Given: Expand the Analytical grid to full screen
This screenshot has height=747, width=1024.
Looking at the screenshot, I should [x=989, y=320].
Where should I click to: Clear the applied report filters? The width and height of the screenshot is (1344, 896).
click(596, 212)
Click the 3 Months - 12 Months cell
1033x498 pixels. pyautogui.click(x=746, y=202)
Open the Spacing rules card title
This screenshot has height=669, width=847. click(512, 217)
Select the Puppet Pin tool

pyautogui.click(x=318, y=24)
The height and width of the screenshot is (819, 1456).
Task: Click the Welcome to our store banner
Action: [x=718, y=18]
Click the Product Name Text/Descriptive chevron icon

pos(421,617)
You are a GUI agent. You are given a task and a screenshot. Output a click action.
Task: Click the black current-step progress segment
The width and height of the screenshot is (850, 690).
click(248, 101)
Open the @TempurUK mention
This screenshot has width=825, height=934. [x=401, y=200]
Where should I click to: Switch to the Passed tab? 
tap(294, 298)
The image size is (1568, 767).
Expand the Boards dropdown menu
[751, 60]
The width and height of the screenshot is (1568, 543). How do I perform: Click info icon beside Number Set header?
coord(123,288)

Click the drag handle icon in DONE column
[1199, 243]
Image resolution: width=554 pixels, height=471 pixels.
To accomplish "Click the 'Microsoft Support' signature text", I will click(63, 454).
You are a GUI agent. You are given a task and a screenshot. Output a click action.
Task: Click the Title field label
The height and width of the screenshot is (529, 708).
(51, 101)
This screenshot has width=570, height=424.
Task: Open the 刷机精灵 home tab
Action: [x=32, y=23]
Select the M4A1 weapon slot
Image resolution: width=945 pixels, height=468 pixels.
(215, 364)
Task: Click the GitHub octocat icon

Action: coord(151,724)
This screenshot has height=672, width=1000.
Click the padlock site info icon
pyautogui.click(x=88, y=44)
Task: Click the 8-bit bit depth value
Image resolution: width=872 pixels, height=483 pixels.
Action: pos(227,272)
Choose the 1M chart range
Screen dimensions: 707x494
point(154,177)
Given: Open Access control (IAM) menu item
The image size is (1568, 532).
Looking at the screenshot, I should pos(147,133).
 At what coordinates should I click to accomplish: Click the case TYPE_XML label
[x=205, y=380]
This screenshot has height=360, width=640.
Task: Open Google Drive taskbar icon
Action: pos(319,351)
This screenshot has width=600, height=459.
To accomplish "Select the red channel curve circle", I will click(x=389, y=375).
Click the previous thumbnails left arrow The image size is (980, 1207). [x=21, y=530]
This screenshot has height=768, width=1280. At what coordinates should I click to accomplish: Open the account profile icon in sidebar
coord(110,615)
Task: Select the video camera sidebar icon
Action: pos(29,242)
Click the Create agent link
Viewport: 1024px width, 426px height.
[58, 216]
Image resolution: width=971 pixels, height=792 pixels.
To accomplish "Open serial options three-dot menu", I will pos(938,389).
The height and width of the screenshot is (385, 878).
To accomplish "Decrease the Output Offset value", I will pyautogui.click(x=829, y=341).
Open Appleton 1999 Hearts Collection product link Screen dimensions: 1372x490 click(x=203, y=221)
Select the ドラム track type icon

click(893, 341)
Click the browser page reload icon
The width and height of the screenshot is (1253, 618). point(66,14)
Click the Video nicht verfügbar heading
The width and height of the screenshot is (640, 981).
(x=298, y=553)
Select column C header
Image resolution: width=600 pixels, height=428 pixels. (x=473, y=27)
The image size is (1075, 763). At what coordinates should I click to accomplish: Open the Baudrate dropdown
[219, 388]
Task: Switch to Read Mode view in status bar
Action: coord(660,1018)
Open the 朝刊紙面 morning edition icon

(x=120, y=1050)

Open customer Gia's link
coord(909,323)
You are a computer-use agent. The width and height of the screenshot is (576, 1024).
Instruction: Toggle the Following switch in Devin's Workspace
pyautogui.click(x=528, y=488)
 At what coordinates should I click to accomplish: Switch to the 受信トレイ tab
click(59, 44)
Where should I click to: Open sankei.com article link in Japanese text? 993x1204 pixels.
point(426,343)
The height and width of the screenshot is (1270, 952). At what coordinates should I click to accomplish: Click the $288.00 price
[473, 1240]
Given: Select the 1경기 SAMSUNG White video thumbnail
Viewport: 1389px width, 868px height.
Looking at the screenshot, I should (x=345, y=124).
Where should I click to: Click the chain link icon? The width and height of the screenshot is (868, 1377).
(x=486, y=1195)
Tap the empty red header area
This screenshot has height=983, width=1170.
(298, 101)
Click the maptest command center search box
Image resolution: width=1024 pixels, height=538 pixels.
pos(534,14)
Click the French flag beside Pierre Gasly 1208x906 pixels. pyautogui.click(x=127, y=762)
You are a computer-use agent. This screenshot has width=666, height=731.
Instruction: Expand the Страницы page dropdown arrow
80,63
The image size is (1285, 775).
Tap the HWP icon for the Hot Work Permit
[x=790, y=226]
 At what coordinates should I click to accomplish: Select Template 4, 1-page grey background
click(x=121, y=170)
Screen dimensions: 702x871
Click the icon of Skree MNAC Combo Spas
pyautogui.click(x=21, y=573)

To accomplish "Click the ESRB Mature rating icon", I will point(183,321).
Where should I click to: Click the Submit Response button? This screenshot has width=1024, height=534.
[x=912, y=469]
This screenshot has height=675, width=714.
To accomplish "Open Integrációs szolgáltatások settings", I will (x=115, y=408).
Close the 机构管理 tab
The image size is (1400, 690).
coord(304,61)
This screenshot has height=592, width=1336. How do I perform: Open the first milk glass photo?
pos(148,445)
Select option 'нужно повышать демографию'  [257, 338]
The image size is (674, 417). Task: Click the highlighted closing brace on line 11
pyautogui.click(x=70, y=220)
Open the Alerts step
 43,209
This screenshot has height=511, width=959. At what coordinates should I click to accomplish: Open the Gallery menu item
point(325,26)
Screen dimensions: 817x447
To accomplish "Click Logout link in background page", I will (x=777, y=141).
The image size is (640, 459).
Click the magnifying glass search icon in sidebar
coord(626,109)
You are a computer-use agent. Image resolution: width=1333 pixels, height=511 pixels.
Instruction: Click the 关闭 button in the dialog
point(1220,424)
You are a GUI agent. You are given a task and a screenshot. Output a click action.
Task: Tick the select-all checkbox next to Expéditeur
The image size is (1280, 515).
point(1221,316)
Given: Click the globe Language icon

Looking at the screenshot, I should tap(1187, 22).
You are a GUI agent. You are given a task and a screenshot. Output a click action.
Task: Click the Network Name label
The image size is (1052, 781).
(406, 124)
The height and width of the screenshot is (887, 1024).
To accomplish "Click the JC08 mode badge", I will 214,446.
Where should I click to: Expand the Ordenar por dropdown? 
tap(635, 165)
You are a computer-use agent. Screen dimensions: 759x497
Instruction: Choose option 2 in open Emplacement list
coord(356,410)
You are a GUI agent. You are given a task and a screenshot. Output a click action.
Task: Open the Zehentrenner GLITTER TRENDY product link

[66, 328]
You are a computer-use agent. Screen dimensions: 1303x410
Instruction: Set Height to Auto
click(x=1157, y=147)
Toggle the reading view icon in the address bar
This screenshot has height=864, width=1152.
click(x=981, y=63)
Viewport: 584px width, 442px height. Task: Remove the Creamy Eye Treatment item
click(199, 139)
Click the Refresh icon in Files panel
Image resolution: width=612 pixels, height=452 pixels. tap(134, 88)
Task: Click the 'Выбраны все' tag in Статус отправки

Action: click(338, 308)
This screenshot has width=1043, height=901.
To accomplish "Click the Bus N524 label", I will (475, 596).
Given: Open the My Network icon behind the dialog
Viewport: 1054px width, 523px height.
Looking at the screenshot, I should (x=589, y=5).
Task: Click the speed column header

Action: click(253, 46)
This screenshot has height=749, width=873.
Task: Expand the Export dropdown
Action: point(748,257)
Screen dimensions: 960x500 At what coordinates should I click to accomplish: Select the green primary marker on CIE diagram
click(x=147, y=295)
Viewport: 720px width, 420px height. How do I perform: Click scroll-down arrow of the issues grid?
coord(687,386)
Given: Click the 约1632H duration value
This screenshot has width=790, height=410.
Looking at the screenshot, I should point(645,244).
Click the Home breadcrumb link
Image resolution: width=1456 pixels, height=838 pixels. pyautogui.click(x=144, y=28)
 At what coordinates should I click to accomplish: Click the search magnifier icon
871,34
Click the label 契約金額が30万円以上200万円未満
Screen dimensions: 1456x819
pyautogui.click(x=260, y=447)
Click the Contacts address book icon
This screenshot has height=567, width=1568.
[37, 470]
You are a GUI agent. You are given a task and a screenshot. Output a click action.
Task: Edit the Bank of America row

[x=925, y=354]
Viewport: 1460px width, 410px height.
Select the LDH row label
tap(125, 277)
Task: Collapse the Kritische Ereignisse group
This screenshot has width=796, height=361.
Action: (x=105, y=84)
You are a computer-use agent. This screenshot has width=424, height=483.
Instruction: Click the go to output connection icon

────────────────────

### What you need to do
Please, from the entries above, set down exactly the lines from the one containing "Open the @TempurUK mention" through the one containing "Task: Click the Title field label", and only those.

### Response box
Open the @TempurUK mention
This screenshot has width=825, height=934. [x=401, y=200]
Where should I click to: Switch to the Passed tab? 
tap(294, 298)
The image size is (1568, 767).
Expand the Boards dropdown menu
[751, 60]
The width and height of the screenshot is (1568, 543). How do I perform: Click info icon beside Number Set header?
coord(123,288)

Click the drag handle icon in DONE column
[1199, 243]
Image resolution: width=554 pixels, height=471 pixels.
To accomplish "Click the 'Microsoft Support' signature text", I will click(63, 454).
You are a GUI agent. You are given a task and a screenshot. Output a click action.
Task: Click the Title field label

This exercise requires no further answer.